Ang Lee’s film may be the most loving, fundamentally unaltered, fleshed-out translation of a prior work, from word to image, ever.
Two articles published in the Guardian, about eight years apart, speak to Brokeback Mountain’s enduring legacy. The first was penned in 2006 by Annie Proulx, author of the New Yorker short story on which the film is based. In a screed titled “Blood on the Red Carpet,” Proulx responds with great vengeance and furious anger to the Best Picture victory of Crash over Brokeback at the 78th Academy Awards. Here she calls the Paul Haggis film “trash,” blames the Church of Scientology for Brokeback’s loss and (inexplicably) smears Three 6 Mafia’s joyous performance of “It’s Hard Out Here for a Pimp” as proof of…something. The second was a 2014 opinion editorial scolding Proulx’s ongoing consternation over fan reactions and their many “fixes” of the film’s tragic conclusion. The piece’s title says it all: “Annie Proulx regrets writing Brokeback Mountain? She needs to let it go.”
Proulx’s irritation with Brokeback’s place in popular culture is understandable. Her 1997 New Yorker story – cause of a rare literary commotion, nearly on par with Shirley Jackson’s classic story “The Lottery” and, most recently, a precursor to Kristen Roupenian’s 2017 phenomenon “Cat Person” – stands among very few literary works translated precisely, with absolute fidelity, to the Silver Screen. Larry McMurtry and Diana Ossana’s screenplay adaptation not only leaves the tale intact, it deftly expands on narrative glances, moments when Proulx’s spare, declamatory prose communicates drama off the page, events known but unshown. Ang Lee’s film may be the most loving, fundamentally unaltered, fleshed-out translation of a prior work, from word to image, ever.
Proulx has more than a little skin in this game, of course. If the magnitude of her discontent seems unbecoming of a celebrated writer, cartoonish and petulant – well, it’s that. Though her sour grapes and public grousing are something between embarrassing and inappropriate, we can’t just waive away Proulx’s bitterness. She isn’t alone in contending that Brokeback warranted the win over Crash. But it doesn’t matter whether the “deserving” film won Best Picture in 2006. Few argue that Brokeback isn’t a masterpiece, and its loss at the Oscars is regularly offered as a grand example of the Academy’s cowardice, capriciousness and conservatism.
In 2015, The Hollywood Reporter polled Academy voters “on a number of disputed decisions” and “Brokeback won,” over Crash, “in a landslide.” Indeed, for two-and-a-half minutes at last year’s Oscars, history seemingly repeated itself. When Faye Dunaway announced La La Land as Best Picture, before a jaw-dropping reversal, flashes of 2006 instantly came to mind. Moonlight’s ultimate victory felt like a bit of justice. That film’s blending of race and homosexuality showed how two contemporary concepts filed under “other” need not be compartmentalized, or in fake conflict, any longer.

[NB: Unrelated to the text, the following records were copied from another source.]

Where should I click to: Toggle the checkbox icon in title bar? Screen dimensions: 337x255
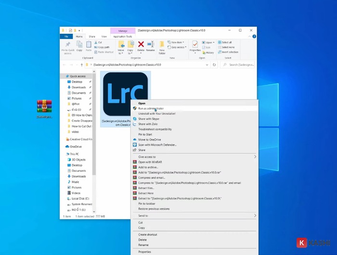[x=70, y=30]
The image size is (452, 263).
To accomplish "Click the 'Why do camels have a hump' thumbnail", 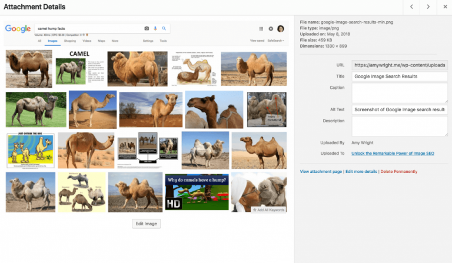I will (x=196, y=192).
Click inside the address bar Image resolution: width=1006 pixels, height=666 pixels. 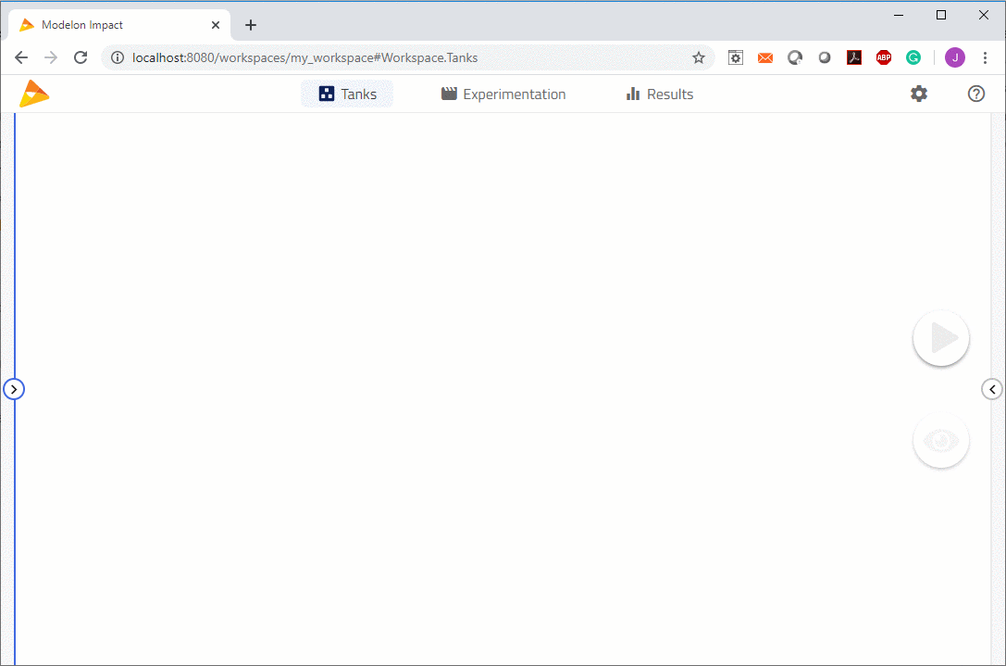click(370, 57)
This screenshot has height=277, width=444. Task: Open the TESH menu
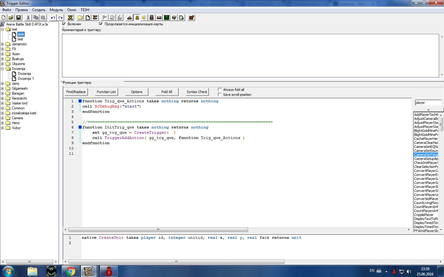[x=85, y=10]
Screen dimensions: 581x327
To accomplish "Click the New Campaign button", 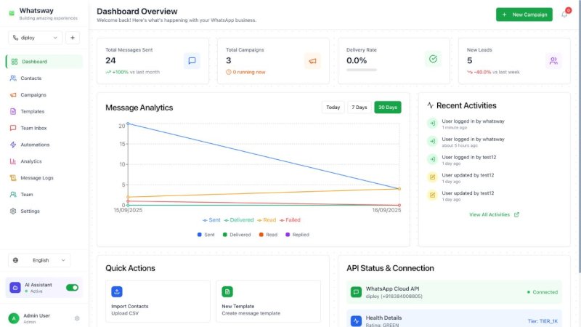I will point(524,15).

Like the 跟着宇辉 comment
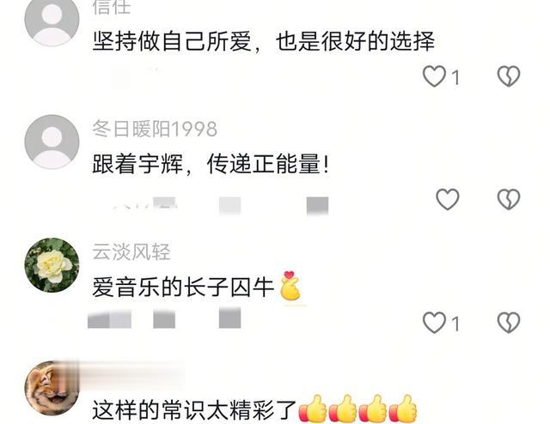click(x=447, y=199)
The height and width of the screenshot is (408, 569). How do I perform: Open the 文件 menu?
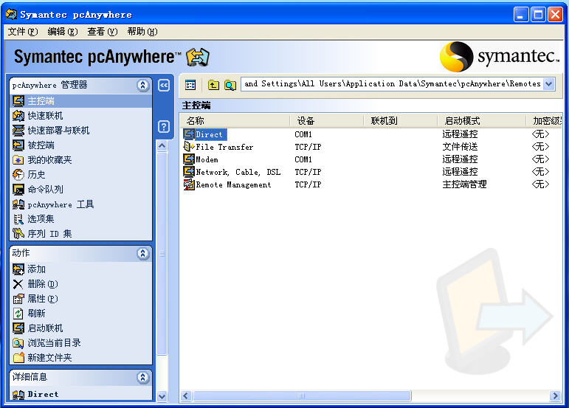(x=22, y=32)
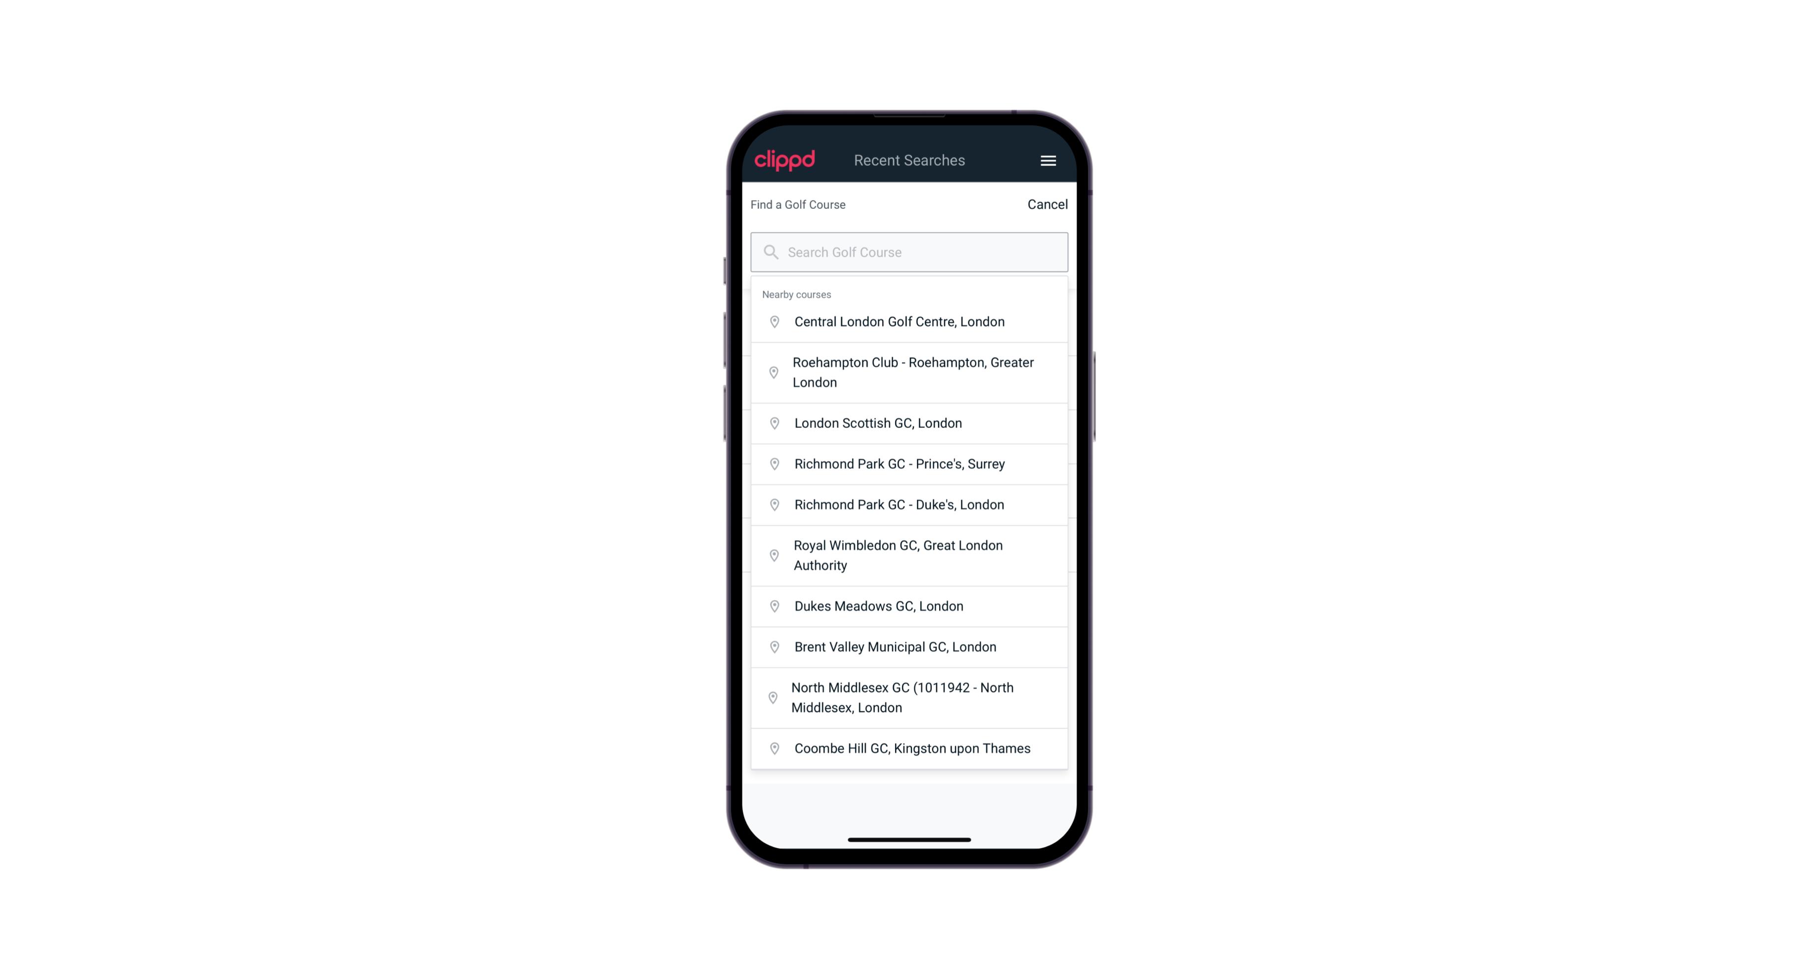Click the Search Golf Course input field

pyautogui.click(x=909, y=251)
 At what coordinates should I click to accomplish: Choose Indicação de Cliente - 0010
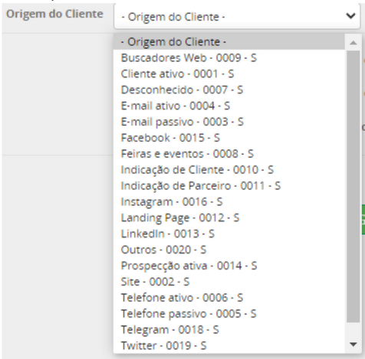(229, 170)
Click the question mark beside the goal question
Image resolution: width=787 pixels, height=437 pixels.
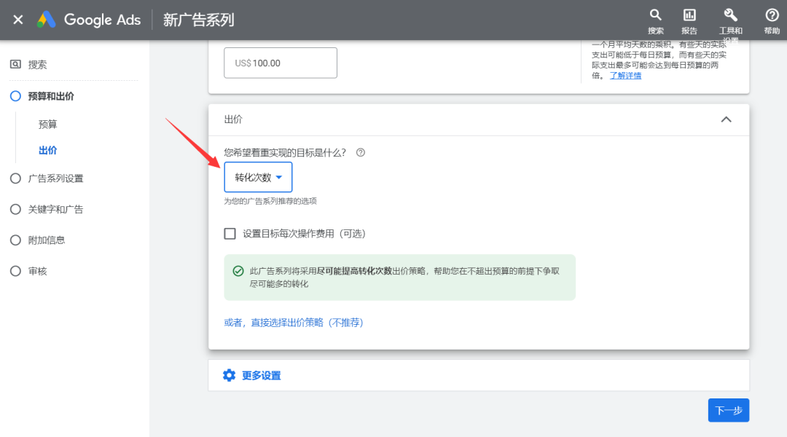pyautogui.click(x=360, y=152)
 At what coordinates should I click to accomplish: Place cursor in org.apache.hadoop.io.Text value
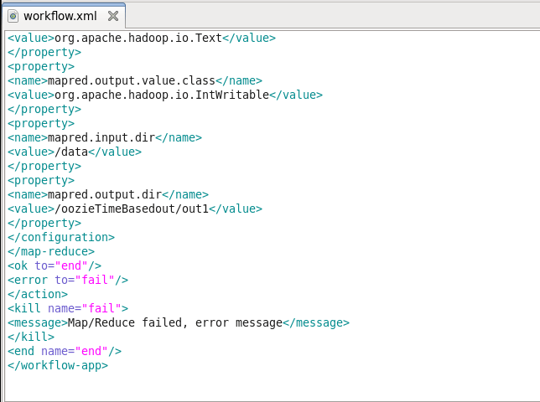click(138, 38)
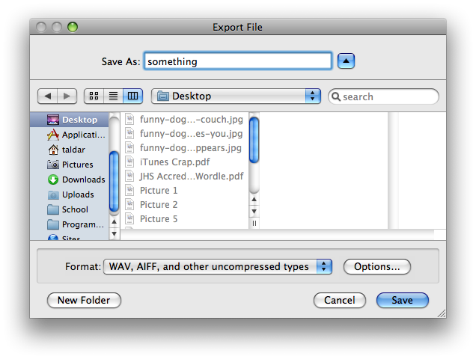Select the School folder in sidebar
Image resolution: width=476 pixels, height=359 pixels.
click(67, 209)
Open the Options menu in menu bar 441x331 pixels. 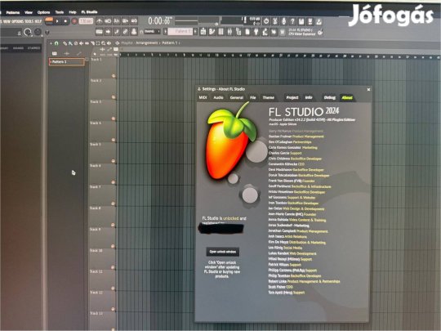[x=43, y=12]
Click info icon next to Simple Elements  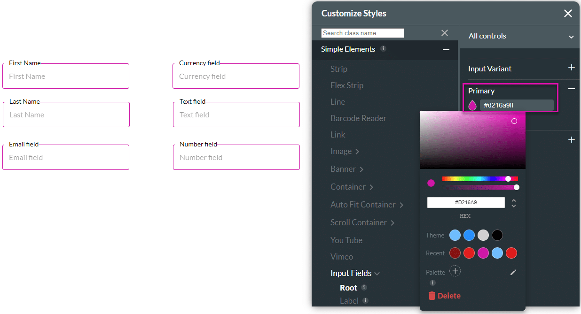(383, 49)
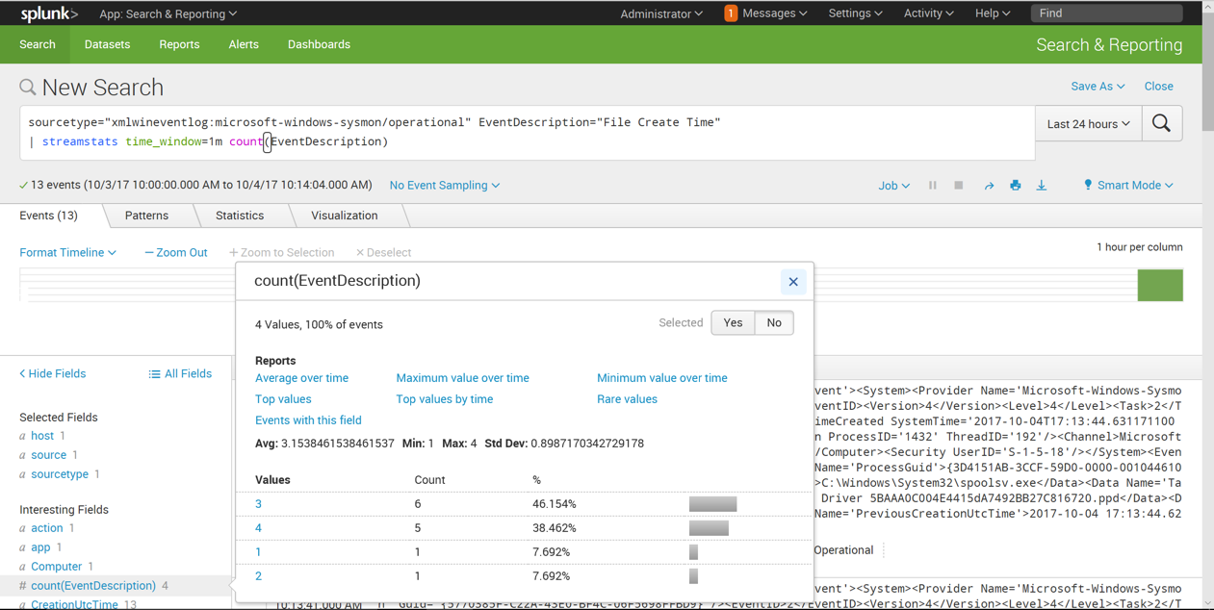The width and height of the screenshot is (1214, 610).
Task: Hide the fields sidebar
Action: pos(53,373)
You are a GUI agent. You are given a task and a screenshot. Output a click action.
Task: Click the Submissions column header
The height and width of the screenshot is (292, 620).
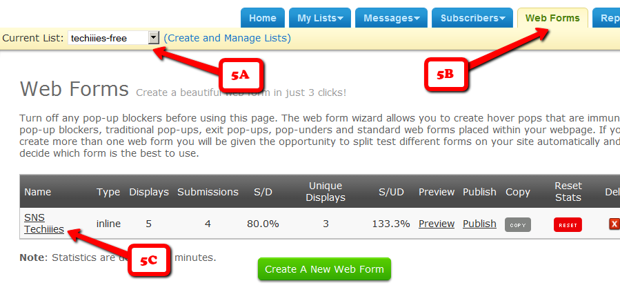point(208,192)
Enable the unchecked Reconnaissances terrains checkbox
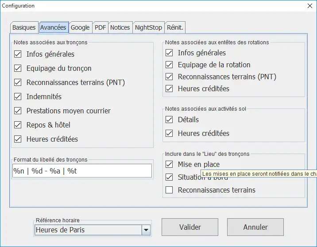Viewport: 317px width, 247px height. pos(169,190)
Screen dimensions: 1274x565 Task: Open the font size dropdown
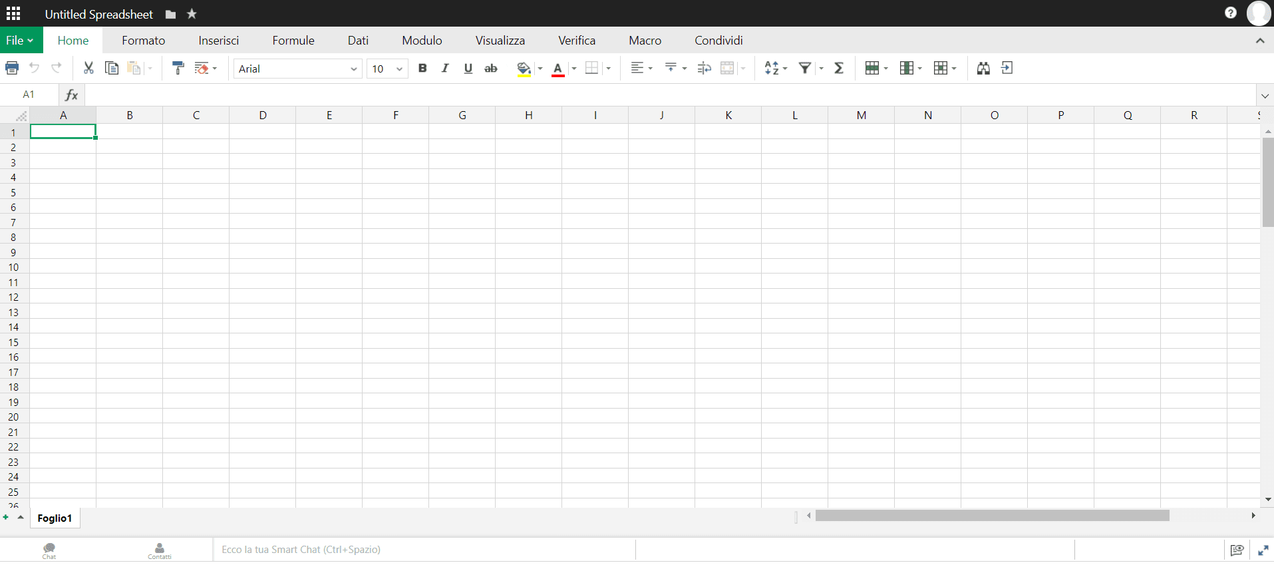[387, 69]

Another of Proulx’s objections, to the question of what Brokeback is really about, is worth exploring. Who can blame viewers for falling for Ennis and Jack, immortalized by Heath Ledger and Jake Gyllenhaal? Why should a “serious” film be exempt from fan-sourced flights of fancy that regularly surround properties such as Star Wars and Harry Potter? Rather than congratulating herself on a job well done, having created characters people truly care about, Proulx instead doubles down on a fallacy. For this writer, there is no distinction between author and authority. According to Proulx, Brokeback Mountain is “about” homophobia. She turns the American ideal of the cowboy, a shorthand for masculinity, on its head. A large part of her audience preferred to adore her protagonists, lament their diverging paths and mourn their star-crossed love. And many of them put pen to paper to write happier endings.
Who cares? Always a good question to ask. The less the modern viewer is preoccupied with social and political quandaries, with wrecked families and violent crimes against homosexuals, the better. That those issues no longer seem so vital marks a degree of progress. Ang Lee’s picture is no niche product. Like all great art, it’s universal. Gustavo Santaolalla’s guitar-based score rends the heart today as it will tomorrow. Cinematographer Rodrigo Prieto’s wide-scale vistas inspire awe as achievements of the craft. These judgments are rooted in technique, not just the politics of narrative.
But as a story of true love, Brokeback Mountain lodges itself in our minds. In its final scene, Ennis shuts his reminders of Jack into a closet. The past, however, can’t be forgotten and won’t be left behind. For these cowboys, and Brokeback’s viewers, a snow-capped formation reaches skyward: This is where everything changed.